**Task details**
Excluding all pictures, please output the listing exactly.

**Extracted material**
--------------------

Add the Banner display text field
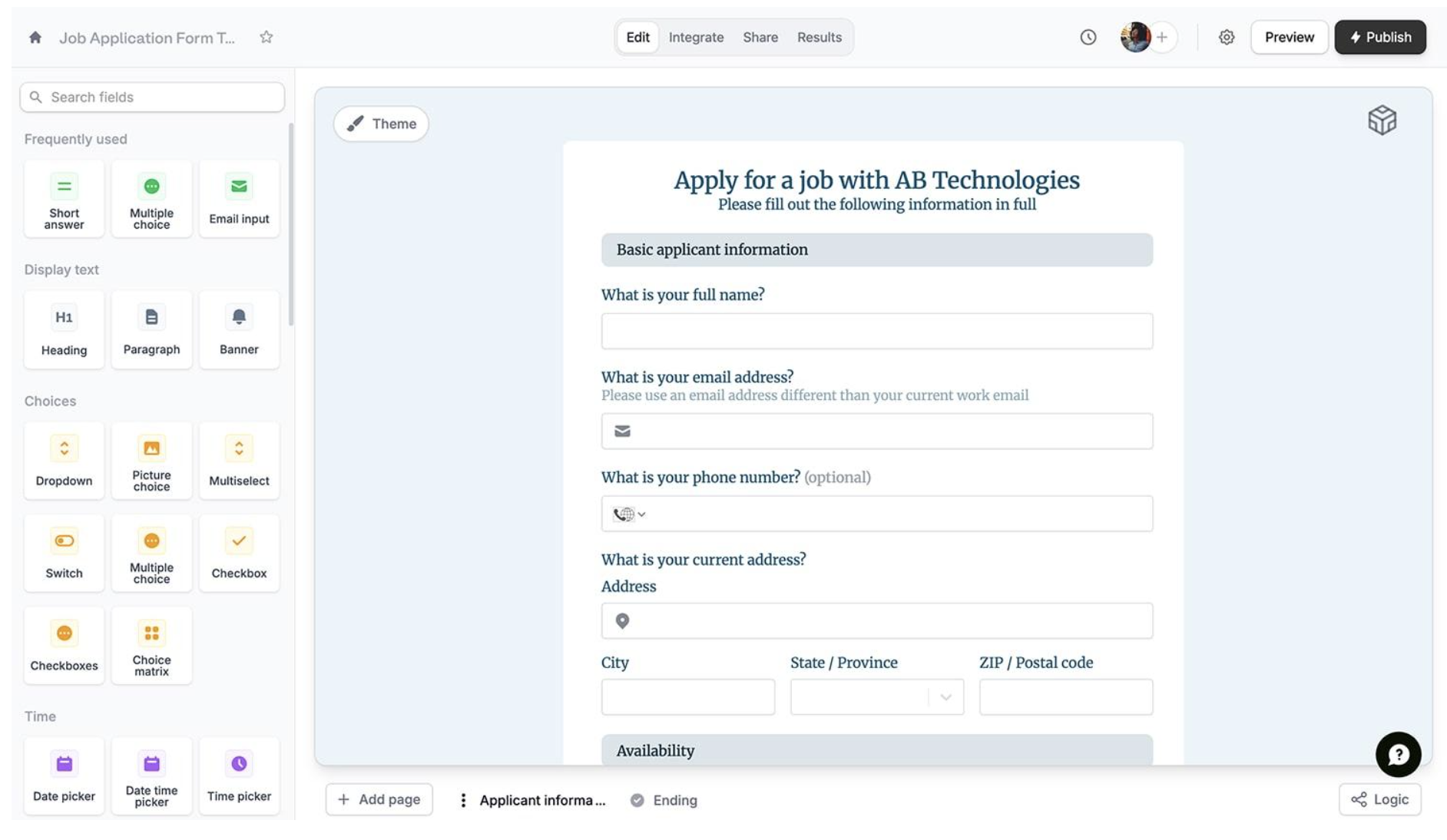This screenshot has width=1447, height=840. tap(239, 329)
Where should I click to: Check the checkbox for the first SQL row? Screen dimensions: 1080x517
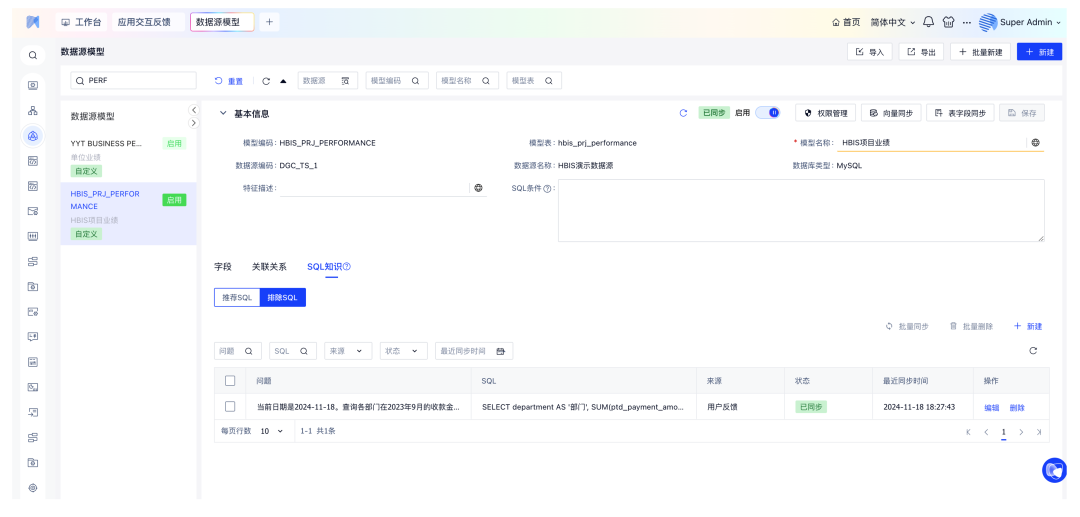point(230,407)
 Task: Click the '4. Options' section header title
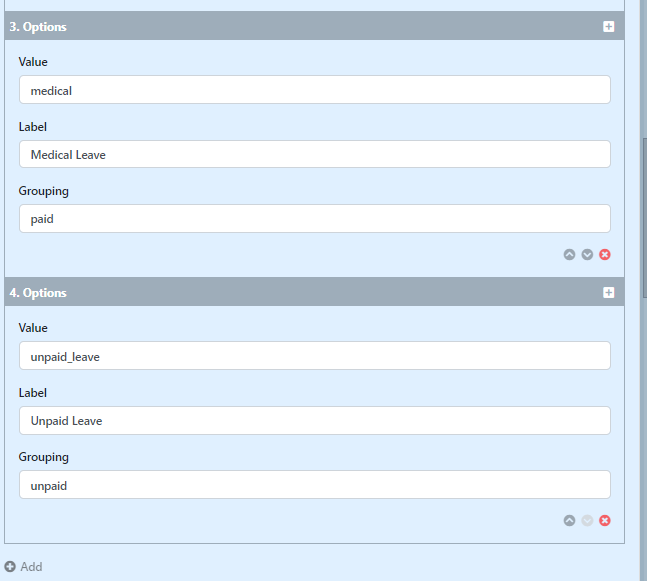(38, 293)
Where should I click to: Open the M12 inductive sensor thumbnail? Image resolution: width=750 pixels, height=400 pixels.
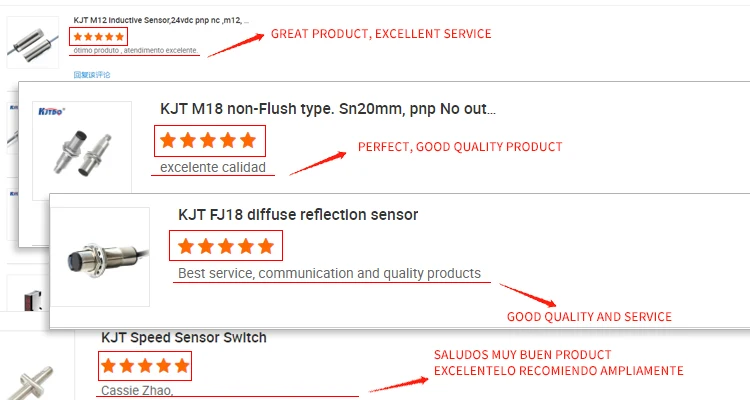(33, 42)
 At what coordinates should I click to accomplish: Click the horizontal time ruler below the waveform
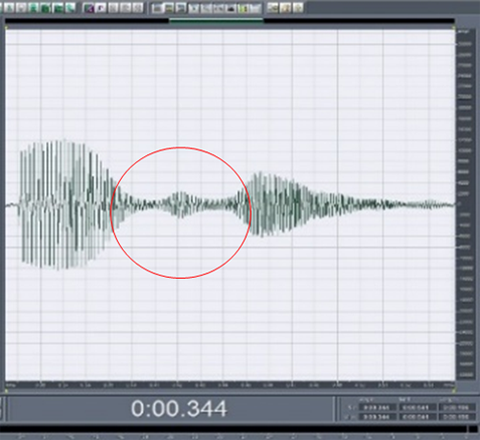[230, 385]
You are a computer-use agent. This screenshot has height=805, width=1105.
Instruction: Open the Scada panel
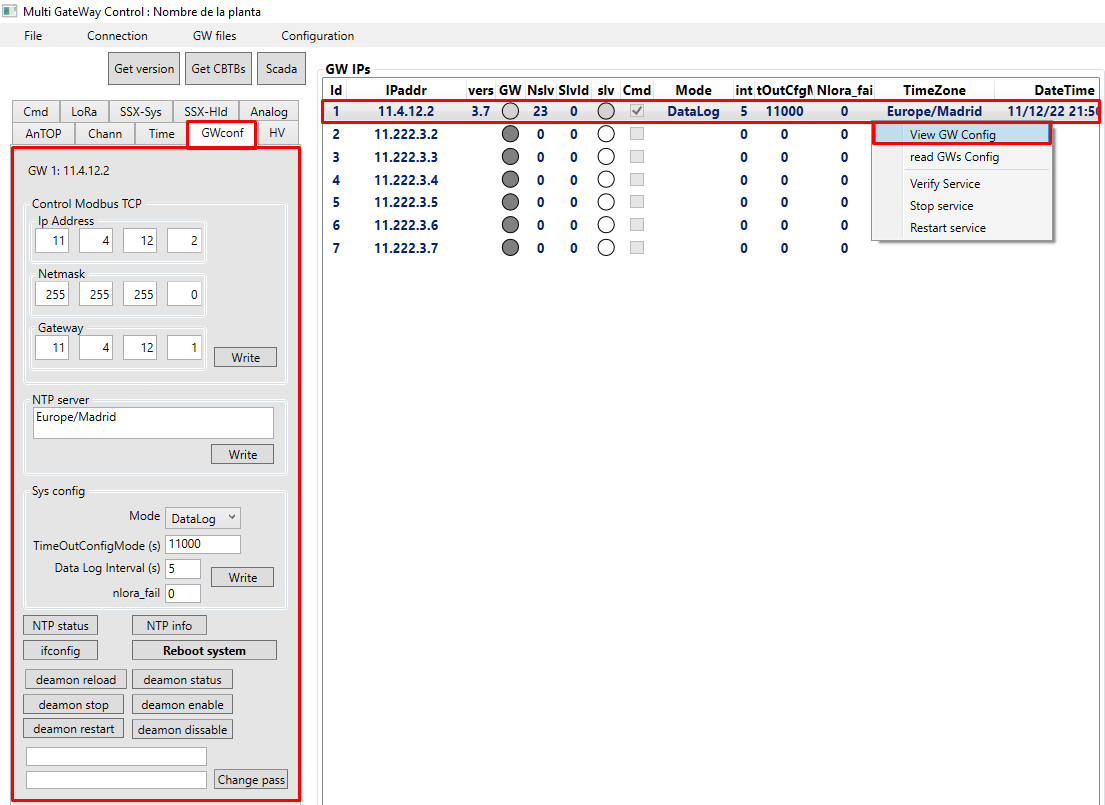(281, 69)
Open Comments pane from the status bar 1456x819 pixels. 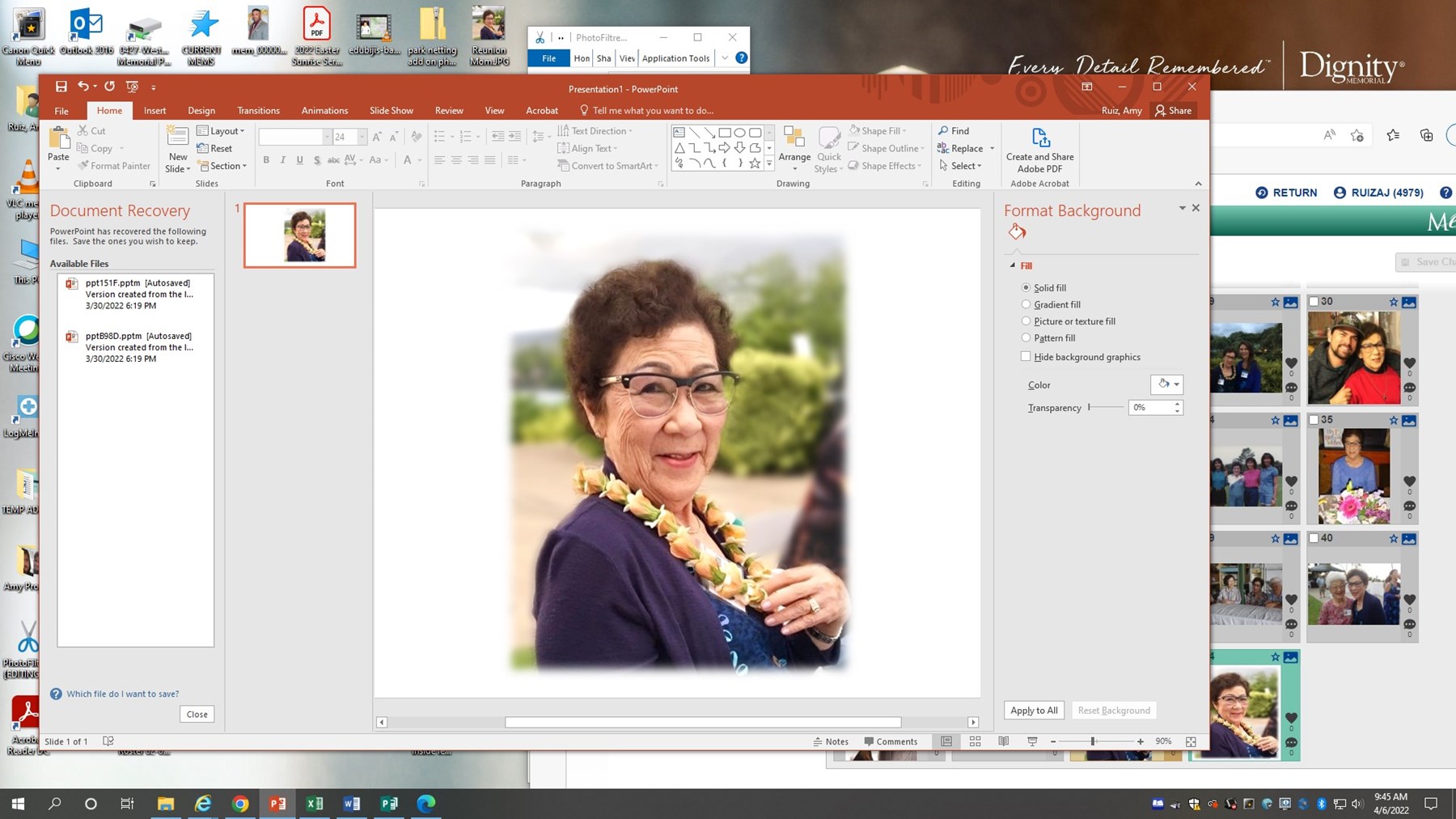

--------------------

**Response for this exercise**
Add the Banner display text field
This screenshot has width=1447, height=840. tap(239, 329)
Where should I click to: Check the checkbox for the first SQL row? Screen dimensions: 1080x517
point(230,407)
 Task: Click the '4. Options' section header title
(38, 293)
Where should I click to: Open the M12 inductive sensor thumbnail? Image resolution: width=750 pixels, height=400 pixels.
(33, 42)
 At what coordinates should I click to accomplish: Click the horizontal time ruler below the waveform
[230, 385]
You are a computer-use agent. This screenshot has height=805, width=1105.
Instruction: Open the Scada panel
(281, 69)
Open Comments pane from the status bar 1456x819 pixels. 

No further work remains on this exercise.